WHAT THE TASK ASKS.
Only the lines holding "will" are wanted here; copy each from the listing.
★ ★ ★ ★
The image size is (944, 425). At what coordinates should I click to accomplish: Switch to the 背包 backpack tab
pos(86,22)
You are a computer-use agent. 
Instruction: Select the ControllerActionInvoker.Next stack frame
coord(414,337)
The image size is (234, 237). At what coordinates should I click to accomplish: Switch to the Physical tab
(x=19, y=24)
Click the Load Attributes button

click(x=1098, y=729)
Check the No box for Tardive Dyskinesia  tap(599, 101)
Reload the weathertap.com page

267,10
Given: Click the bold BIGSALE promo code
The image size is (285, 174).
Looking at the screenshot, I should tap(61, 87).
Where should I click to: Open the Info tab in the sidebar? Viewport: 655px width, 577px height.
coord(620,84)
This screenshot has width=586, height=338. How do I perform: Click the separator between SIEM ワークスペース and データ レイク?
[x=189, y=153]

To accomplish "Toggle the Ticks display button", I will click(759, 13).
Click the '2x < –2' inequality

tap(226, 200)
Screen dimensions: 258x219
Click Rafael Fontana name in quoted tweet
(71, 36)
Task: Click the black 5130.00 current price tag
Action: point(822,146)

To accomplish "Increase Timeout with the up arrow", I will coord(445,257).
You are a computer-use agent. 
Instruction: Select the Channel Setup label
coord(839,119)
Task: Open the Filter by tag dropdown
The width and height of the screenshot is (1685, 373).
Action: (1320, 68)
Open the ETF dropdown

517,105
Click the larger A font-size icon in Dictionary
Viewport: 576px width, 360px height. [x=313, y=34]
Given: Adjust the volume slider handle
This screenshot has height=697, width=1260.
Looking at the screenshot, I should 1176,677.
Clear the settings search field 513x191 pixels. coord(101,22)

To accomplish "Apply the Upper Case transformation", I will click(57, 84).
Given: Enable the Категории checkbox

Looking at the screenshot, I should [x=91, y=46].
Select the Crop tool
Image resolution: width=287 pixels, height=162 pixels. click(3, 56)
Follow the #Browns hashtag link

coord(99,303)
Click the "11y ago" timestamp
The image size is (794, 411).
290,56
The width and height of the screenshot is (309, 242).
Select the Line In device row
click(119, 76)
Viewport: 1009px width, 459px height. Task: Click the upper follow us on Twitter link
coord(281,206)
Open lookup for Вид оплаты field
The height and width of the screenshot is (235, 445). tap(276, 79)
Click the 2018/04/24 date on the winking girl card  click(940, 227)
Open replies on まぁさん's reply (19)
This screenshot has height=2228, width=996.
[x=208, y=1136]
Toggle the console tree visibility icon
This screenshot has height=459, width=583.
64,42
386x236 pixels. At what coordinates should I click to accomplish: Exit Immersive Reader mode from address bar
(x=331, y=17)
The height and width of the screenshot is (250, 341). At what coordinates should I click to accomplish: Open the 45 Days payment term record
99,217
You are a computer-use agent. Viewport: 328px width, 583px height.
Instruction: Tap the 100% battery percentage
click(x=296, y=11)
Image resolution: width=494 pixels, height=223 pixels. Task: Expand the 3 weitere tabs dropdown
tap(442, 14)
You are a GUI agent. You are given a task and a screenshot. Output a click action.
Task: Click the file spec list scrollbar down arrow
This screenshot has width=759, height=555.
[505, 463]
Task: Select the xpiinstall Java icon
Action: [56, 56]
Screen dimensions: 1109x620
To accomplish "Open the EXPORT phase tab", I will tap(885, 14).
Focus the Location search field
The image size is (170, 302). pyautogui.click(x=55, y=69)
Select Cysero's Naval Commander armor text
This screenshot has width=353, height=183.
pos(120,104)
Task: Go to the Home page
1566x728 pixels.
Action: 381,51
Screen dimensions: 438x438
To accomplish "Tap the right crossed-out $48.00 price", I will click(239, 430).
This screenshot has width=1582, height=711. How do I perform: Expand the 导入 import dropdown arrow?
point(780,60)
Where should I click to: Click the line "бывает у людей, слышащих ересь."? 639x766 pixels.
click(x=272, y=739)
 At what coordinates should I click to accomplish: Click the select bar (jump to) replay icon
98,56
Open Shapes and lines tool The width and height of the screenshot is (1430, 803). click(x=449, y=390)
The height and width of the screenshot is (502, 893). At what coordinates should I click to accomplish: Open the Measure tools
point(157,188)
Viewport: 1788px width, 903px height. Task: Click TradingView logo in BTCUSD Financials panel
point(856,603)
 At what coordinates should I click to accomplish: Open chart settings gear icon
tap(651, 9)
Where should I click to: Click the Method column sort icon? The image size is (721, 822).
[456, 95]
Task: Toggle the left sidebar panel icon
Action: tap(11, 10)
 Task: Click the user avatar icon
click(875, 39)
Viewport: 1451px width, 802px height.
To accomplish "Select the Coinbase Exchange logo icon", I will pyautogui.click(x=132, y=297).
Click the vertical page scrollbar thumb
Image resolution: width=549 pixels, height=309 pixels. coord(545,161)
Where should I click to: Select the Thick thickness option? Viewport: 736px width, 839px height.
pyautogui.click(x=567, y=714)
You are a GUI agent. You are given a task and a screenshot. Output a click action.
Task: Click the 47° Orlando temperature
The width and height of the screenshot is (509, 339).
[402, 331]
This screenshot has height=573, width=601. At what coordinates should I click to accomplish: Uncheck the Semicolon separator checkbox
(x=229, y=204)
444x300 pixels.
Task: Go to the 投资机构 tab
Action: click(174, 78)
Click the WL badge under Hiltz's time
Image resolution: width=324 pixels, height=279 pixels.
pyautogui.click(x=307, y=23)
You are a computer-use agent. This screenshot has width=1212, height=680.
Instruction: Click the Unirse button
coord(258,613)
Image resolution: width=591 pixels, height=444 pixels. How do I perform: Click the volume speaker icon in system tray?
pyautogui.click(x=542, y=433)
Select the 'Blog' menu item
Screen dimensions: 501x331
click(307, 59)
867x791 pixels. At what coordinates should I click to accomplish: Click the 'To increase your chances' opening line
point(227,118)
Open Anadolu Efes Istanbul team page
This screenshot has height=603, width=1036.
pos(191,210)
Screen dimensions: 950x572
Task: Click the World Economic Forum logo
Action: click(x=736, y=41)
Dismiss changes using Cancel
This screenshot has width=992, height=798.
★ ★ ★ ★
RESPONSE FOR THIS EXERCISE.
To accomplish "Toggle the Ticks display button", I will click(759, 13).
To accomplish "Increase Timeout with the up arrow", I will coord(445,257).
To accomplish "Apply the Upper Case transformation", I will click(57, 84).
To accomplish "Open the EXPORT phase tab", I will tap(885, 14).
To accomplish "Tap the right crossed-out $48.00 price", I will click(239, 430).
To accomplish "Select the Coinbase Exchange logo icon", I will pyautogui.click(x=132, y=297).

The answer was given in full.